Glück mit Gästen und Filmen

Hippen empfiehlt: Das 23. internationale Filmfest in Braunschweig überzeugte mit guten Programmen, Gästen und norddeutsch-herzlicher Atmosphäre

Es ist selten, dass man an einem Tag seine fünf bis sechs Filme wegguckt und dabei keine Niete findet

Von Wilfrid Hippen

Mit seinen Gästen muss man Glück haben! Im letzten Jahr wurde der europäische Schauspielerpreis „Die Europa“ an den Eventmuffel Bruno Ganz vergeben, und der ließ die Braunschweiger deutlich spüren, dass dies in seinen Augen eher für sie als für ihn eine Ehre war. Bei der Verleihung im Staatstheater verkündete er auf der Bühne, man solle sich doch etwas beeilen, denn um 22 Uhr müsse er wieder im Hotel sein, weil er seinen Lieblingskrimi im Fernsehen nicht verpassen wolle.

Ganz anders dagegen die erste Preisträgerin überhaupt, Hanna Schygulla, die vor zwei Jahren auf der Bühne bekanntgab, sie würde sich von den 10.000 Euro Preisgeld eine Kamera kaufen, damit ihren ersten Film drehen und diesen dann auch in Braunschweig vorstellen. Und tatsächlich kam sie nun persönlich mit „Alicia Bustamente“, ihrem Filmporträt dieser kubanischen Regisseurin, noch einmal zum Filmfest. Über die Qualität des Werkes lässt sich streiten – oder aus Höflichkeit dann wohl doch besser nicht. Aber die Geste zählt und Hanna Schygulla könnte so etwas wie die Maskottchen-Diva des Festivals werden.

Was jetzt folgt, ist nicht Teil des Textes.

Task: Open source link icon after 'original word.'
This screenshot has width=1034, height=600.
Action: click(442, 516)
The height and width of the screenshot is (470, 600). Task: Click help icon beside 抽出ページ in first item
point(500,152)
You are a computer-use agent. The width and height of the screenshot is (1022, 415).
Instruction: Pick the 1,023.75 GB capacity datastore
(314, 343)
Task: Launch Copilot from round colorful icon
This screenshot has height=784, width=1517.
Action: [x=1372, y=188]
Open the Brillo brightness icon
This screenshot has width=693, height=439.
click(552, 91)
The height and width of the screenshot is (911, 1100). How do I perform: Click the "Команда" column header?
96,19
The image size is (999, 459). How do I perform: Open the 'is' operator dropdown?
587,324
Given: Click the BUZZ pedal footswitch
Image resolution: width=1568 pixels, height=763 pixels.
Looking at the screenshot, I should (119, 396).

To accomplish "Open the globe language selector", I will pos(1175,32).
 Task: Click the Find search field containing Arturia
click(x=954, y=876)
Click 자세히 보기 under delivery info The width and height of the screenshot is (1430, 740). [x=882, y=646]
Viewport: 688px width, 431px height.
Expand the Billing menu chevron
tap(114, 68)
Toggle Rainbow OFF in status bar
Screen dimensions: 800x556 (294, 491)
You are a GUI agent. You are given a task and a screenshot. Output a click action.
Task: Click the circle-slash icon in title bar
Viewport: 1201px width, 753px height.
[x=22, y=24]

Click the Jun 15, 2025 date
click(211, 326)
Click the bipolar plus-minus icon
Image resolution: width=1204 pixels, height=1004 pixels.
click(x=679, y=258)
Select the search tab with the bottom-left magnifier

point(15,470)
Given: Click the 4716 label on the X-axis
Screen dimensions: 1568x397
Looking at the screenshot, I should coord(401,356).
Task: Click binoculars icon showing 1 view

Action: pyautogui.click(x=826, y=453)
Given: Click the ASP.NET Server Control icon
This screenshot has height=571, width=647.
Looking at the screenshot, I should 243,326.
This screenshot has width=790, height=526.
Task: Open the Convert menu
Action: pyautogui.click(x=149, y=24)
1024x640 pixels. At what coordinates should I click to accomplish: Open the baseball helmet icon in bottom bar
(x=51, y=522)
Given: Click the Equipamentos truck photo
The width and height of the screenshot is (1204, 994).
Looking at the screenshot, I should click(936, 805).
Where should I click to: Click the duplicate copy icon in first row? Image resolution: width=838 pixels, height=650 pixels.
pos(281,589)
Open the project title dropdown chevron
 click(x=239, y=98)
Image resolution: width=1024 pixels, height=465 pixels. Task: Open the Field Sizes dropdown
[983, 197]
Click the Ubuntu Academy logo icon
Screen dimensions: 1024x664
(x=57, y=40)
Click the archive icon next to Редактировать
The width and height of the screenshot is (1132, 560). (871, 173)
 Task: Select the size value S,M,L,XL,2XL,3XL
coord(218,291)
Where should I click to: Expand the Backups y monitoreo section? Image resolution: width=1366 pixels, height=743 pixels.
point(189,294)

Der diesjährige Preisträger John Hurt ist auch solch ein Glücksfall. Nun ist er zwar solch ein brillanter Schauspieler, dass man nicht genau sagen kann, ob er den perfekten Gast „nur“ gespielt hat. Aber ob nun als Persönlichkeit oder als Kunstfigur (Schauspieler erkennen da wohl selbst oft den Unterschied nicht mehr) war er ein sehr charmanter, geistvoller und bescheidener Engländer, der in den Kinos nach der Vorführung einiger seiner Filme lange mit dem Publikum über diese plauderte und sich wirklich über den Preis zu freuen schien. In gewisser Weise rettete er sogar die feierliche Abschiedsgala, bei der alles ein wenig chaotisch zuging. Da fehlte einer der berühmten Umschläge mit dem Namen eines Gewinners und der hochnervöse Moderator Peter Twiehaus machte einen von diesen unvergesslichen Schnitzern, als er das Publikum zum „Filmfest Cottbus“ begrüßte. Hurt bedankte sich dann auf der Bühne dafür, dass er auch einmal diese Art von „German organisation“ erleben durfte.Ein wenig verrechnet hatten sich die Organisatoren auch, als sie das gesamte Staatsorchester Braunschweig in die Aula einer Oberschule zwängten, wo es live die Musik zu der Edgar Wallace-Verfilmung „Der Zinker“ aus dem Jahr 1931 aufführte. Der Klangkörper war schlicht zu groß für diesen Raum und so war die Musik viel zu laut – manchmal schon an der Schmerzgrenze. Ansonsten war dies ein wohlgeöltes Festival, dem man anmerkte, dass der Festivalleiter Volker Kufahl und sein Team inzwischen eine Routine entwickelt haben, die auf allen Ebenen für eine angenehm unaufgeregte Grundstimmung sorgte. Und auch die Programmauswahl war diesmal überzeugend. Es ist selten, dass man als alter Festivalhase an einem Tag seine fünf bis sechs Filme wegguckt und dabei nicht eine Niete findet. So gab es in allen Reihen Entdeckungen zu machen. So etwa in der internationalen Reihe der französische Spielfilm „Séraphine“, der die wahre Geschichte einer Haushälterin erzählt, die zugleiche eine große Künstlerin ist. Oder der auf französisch gedrehte Film „Lourdes“ der Österreicherin Jessica Haunser, die von der Pilgerreise einer Gelähmten mit Hoffnung auf eine Wunderheilung erzählt.

Mit dem „Universum“ stand dem Festival ein frisch renoviertes Traditionskino der Stadt zur Verfügung und da dessen Betreiber auch gleichzeitig das Filmfest organisieren, gab es einige durchaus schlitzohrige Entscheidungen. So wurde etwa der neue Film von Woody Allen zweimal im kleinsten Saal mit gerade mal 88 Plätzen gespielt, weil er Anfang Dezember auch regulär in diesem Kino laufen wird und möglichst wenige Braunschweiger ihn vorher sehen sollten. Dazu passt dann wieder der Titel des Films: „Whatever works“.